Beau grabbed Hershey, a cat that passes for his daughter. The poor little thing hates her cat carrier. Always has. Beau would later tell me that he she went right in, but that is usually not the case. Usually she puts up a fuss. He then grabbed a few musical instruments, his laptop, and sprinted for the parking lot. I was not far behind him. In fact, I was right behind him. I had already saved a few of my belongings, choosing to safeguard my Apple Power Book, a camera, my stamp collection (worthless, as it turn out), and oh yeah, a 120 lb Quick Lock Dumbbell!
I need to stop for a moment and ask you a question. Of all the piles of stuff one could grab, what the hell good is one dumbbell going to do anyone if a house burns down, taking the rest of a home gym with it? I don’t know what I was thinking. Maybe I thought I could get all the equipment out to the woods, but I was way wrong.
Remember what I told you about stress and my asthma? Yep, it was in high gear by this point, and there was no way in heaven OR hell that I was going to be able to get the rest of my equipment to the woods. So I just said, “Fuck it!”, better save my ass before I save my weights. I ended up dumping what I could at the edge of the woods behind the condo, including my laptop. I then ran back inside and looked for Beau.
As I headed upstairs and bolted for the front door, bounding onto the front porch and running up the sidewalk, Beau was beside me having gathered his belongings. I remember my brother saying, “What the fuck did she do? What has she DONE?!”. He knew this girl, the one who started the fire. He had intimate knowledge of her, as did I. As did all of us who lived at Chatham Ridge. Indeed, what had she done?
Thanks to Monica, everyone made it out of that burning beast alive. Even the pets were saved. This would never have happened had not all the tenants been home, which they had been on this day. This was a miracle in and of itself, for the fire started at 2 PM when all of the tenants should have been at work, and for one reason or another they all had reason to be home on that day, at that time. Including Monica, who is a hero in my view.

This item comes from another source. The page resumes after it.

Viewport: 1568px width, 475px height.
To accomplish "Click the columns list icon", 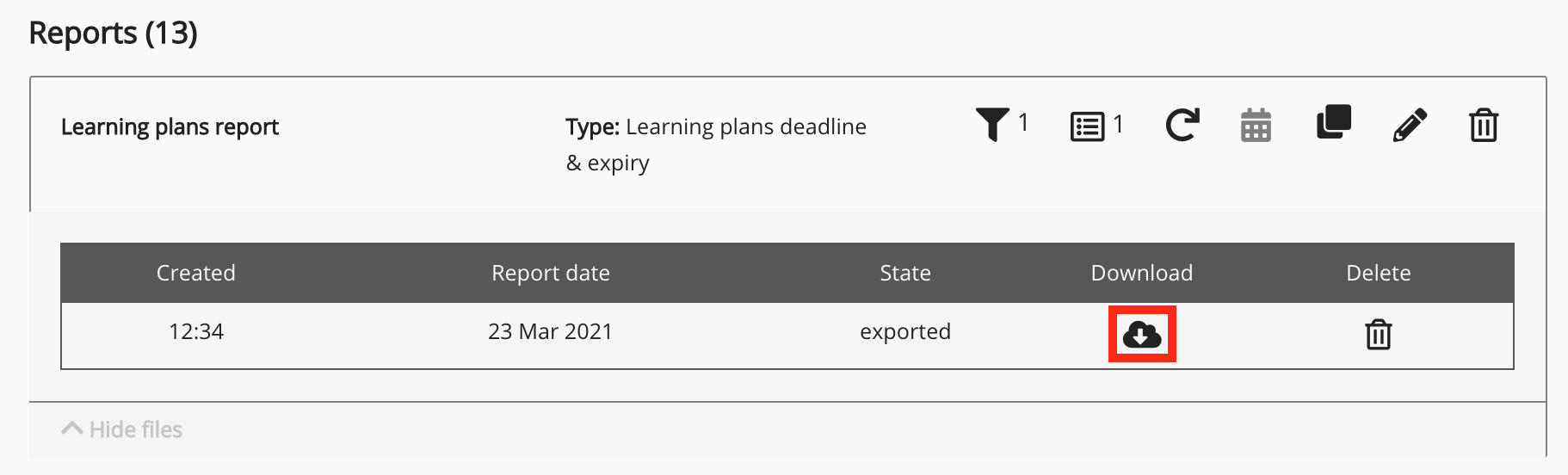I will tap(1087, 126).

As we all stood in the parking lot looking at each other, some of us crying, some of us wondering why we had never bothered to get rental insurance, others thanking their lucky stars that they had, I think we all came to the sad realization that we were now displaced. As we watched our lives go up in smoke, thanks to the dementia of one person who should never have been living alone and unsupervised in the first place, I found myself thinking back to September 11, 2001, and how the feelings I was now having were strikingly similar to the ones I had then, when we all watched our TV’s as those demons plowed headlong into hell, taking the Twin Towers with them, plunging the world into war. Melodramatic? Yes, but that’s as honest as I can be about how I felt at that moment.